• _Text excerpt_:
+ + + + + + +
# Monte Allums H20 Boss Blues Drive BD-2 mod



## traynor_garnet (Feb 22, 2006)

Wow! I just recieved a Monte Allums modded Boss Blues Driver. I always liked the BD-2 but found it a bit "splatty" for lack of a better word.

The H20 mod is pretty amazing. The pedal REALLY responds to your picking dynamics, that splatty sound of the stock pedal is gone, and the tone knob is much more useful. I am running this off the insert jack on my Barber Barb EQ pedal and when playing softly on the strings I cannot tell when the pedal is on or off!

If you like the BD-2 but want something a bit better, seriously check this thing out. For low volume , light to medium dirt, it's so far the best thing I have tried.

TG


----------



## allthumbs56 (Jul 24, 2006)

I was never a big fan of the BD-2 but I went through a "modding phase" where I did the Allums mods on the BD-2, SD-1, OD-3, and a TS-9.

In all cases, except the OD-3, I really liked the mods.


----------



## Guest (Apr 2, 2008)

Had a H20 modded BD-2 last year. I regret selling it (and a Catalinbread SCOD). Stacked BD-2 -> SCOD was a great combination. And the BD-2 alone did a nice glassy, low gain overdrive. Voxish.


----------



## erikm5150 (Mar 3, 2006)

i've been using the H20 BD-2 for over a year now.
really great for that semi-clean Hendrix type sound.
it really is an amazing mod!

did you get the "plus" mod where the op amp is changed to an OPA2134?


----------



## traynor_garnet (Feb 22, 2006)

erikm5150 said:


> i've been using the H20 BD-2 for over a year now.
> really great for that semi-clean Hendrix type sound.
> it really is an amazing mod!
> 
> did you get the "plus" mod where the op amp is changed to an OPA2134?


I'm not sure if it is the "plus" mod or not. I bought the pedal used and premodded. It has amazing clarity and touch response. Light strumming sounds exactly like my amp (but as mentioned, I am running it from the insert of my BarbEQ so I can restore the low end and dial it in to be very neutral).

The pedal sounds freakin amazing through my 6V6 Traynor Bassmate. I find it odd that I haven't read "that much" about this pedal/mod, although I see I am obviously not alone in singing its praises.
+ + + + + + +
Repeat the passage of the forum thread about the modded BD-2, starting with "Had a H20 modded" and going on through "gain overdrive. Voxish.", but swap "glassy" for "crunchy". The material has nothing to do with this.

• _Supplied information_:
+ + + + + + +
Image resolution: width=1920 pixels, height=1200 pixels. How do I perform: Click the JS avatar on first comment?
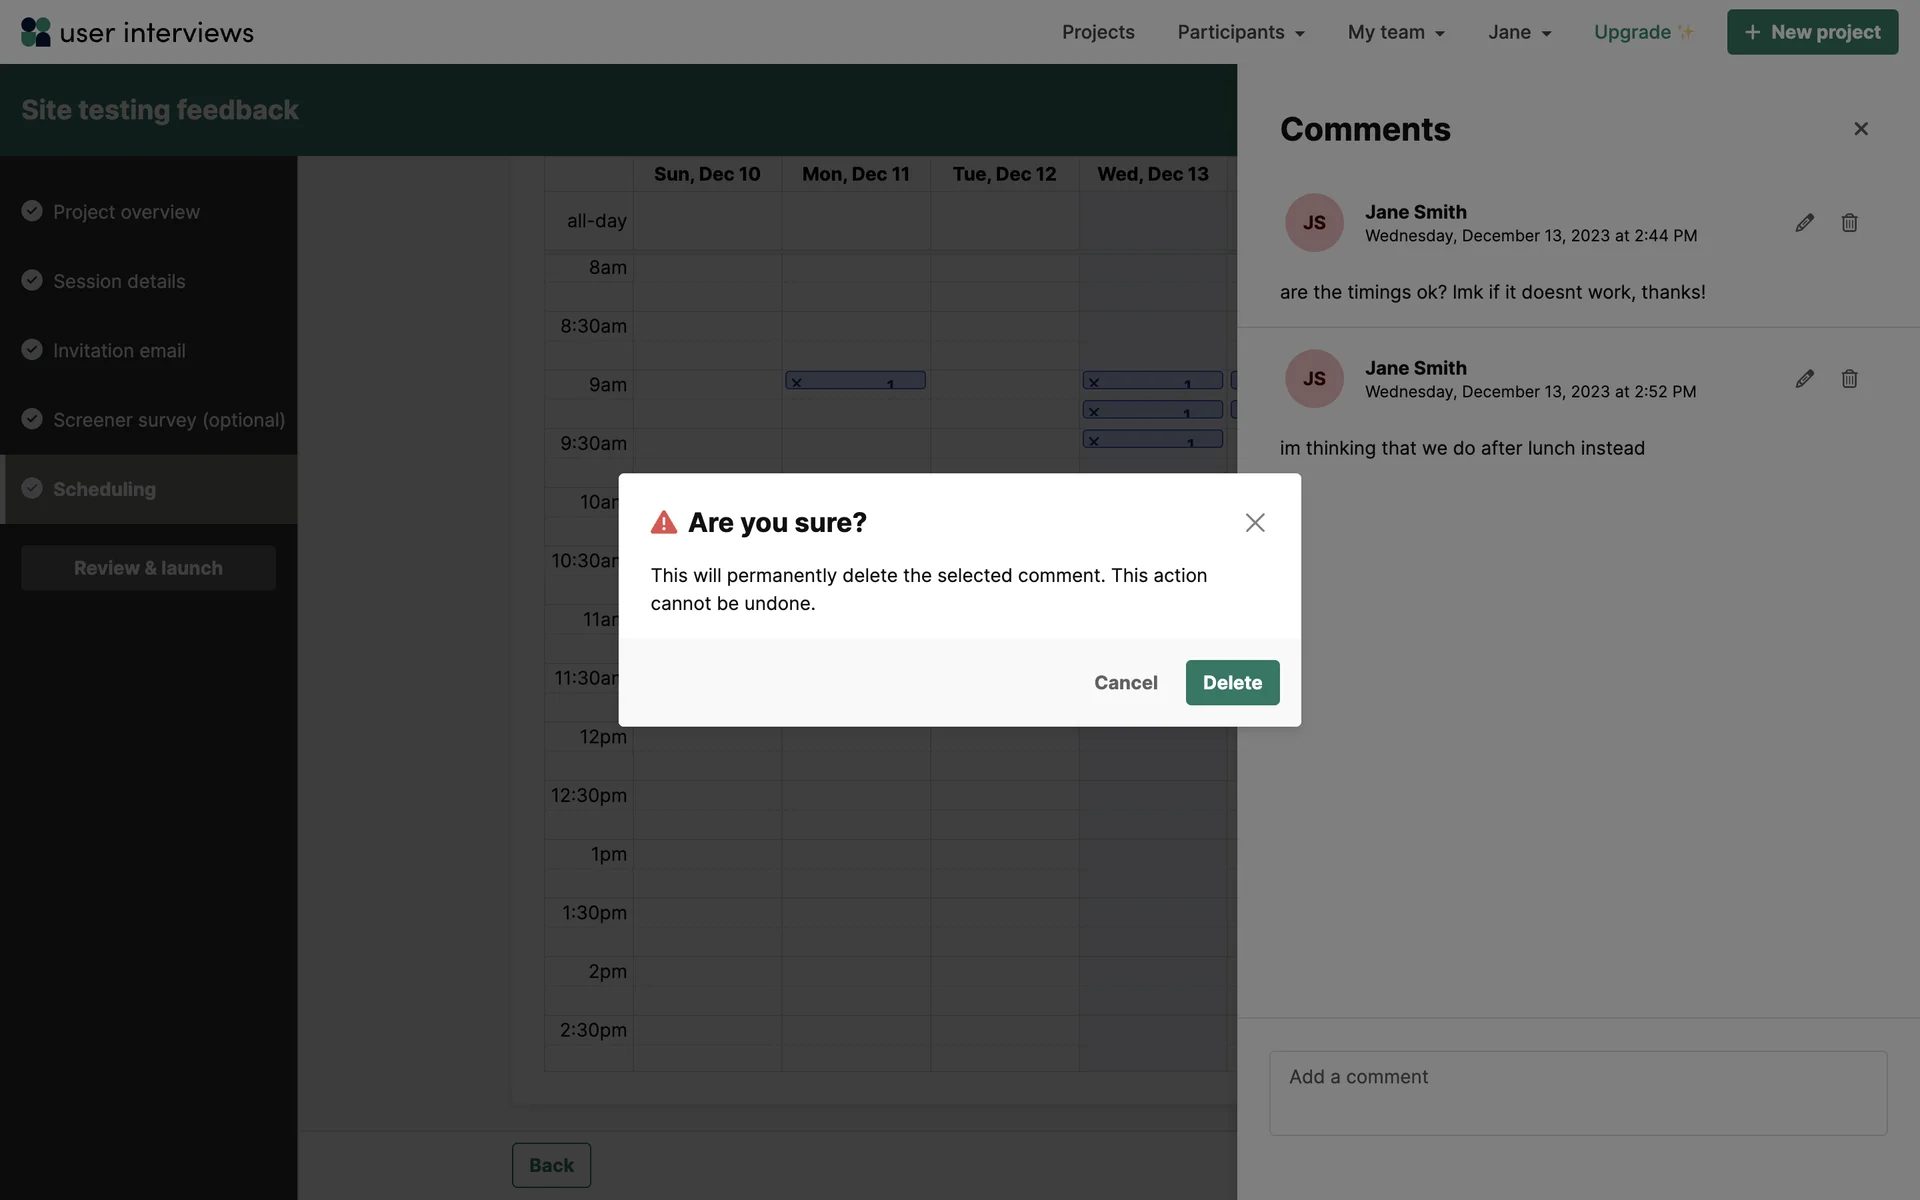click(x=1314, y=223)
+ + + + + + +
• _Response below_:
Had a H20 modded BD-2 last year. I regret selling it (and a Catalinbread SCOD). Stacked BD-2 -> SCOD was a great combination. And the BD-2 alone did a nice crunchy, low gain overdrive. Voxish.